Required action
Within the data below, copy each line where the string "will" is found.

######

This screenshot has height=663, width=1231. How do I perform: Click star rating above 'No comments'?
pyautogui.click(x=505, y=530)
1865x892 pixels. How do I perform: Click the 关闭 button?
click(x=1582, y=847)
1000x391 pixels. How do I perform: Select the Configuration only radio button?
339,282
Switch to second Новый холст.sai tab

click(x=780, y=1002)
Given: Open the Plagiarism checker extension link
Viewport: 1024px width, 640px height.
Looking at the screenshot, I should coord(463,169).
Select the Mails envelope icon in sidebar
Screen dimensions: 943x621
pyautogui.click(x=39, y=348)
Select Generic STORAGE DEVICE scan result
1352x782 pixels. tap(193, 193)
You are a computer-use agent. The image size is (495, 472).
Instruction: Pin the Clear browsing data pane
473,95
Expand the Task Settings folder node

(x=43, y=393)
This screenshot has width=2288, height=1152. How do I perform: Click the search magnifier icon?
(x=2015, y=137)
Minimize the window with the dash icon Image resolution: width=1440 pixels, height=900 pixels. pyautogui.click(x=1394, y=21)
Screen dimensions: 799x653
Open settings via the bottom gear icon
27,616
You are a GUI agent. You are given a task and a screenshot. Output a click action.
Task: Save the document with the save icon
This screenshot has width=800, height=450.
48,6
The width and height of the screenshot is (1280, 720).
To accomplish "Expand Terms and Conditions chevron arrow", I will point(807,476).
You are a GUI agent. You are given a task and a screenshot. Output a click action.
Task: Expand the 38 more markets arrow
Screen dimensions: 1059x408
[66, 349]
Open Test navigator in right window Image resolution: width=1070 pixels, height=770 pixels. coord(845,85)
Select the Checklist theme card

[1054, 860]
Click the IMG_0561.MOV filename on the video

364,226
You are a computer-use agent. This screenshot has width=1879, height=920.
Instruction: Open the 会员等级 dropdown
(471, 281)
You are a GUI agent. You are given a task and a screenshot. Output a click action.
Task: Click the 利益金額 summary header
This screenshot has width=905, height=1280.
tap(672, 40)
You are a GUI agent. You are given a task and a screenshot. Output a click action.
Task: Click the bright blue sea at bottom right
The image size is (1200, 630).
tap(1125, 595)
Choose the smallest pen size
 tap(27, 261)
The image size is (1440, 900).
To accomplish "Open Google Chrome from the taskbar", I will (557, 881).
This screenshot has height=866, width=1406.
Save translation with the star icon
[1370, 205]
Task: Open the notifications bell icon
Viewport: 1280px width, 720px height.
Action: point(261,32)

######

Answer box
To accomplish "Expand Terms and Conditions chevron arrow", I will point(807,476).
To accomplish "Open Google Chrome from the taskbar", I will (557, 881).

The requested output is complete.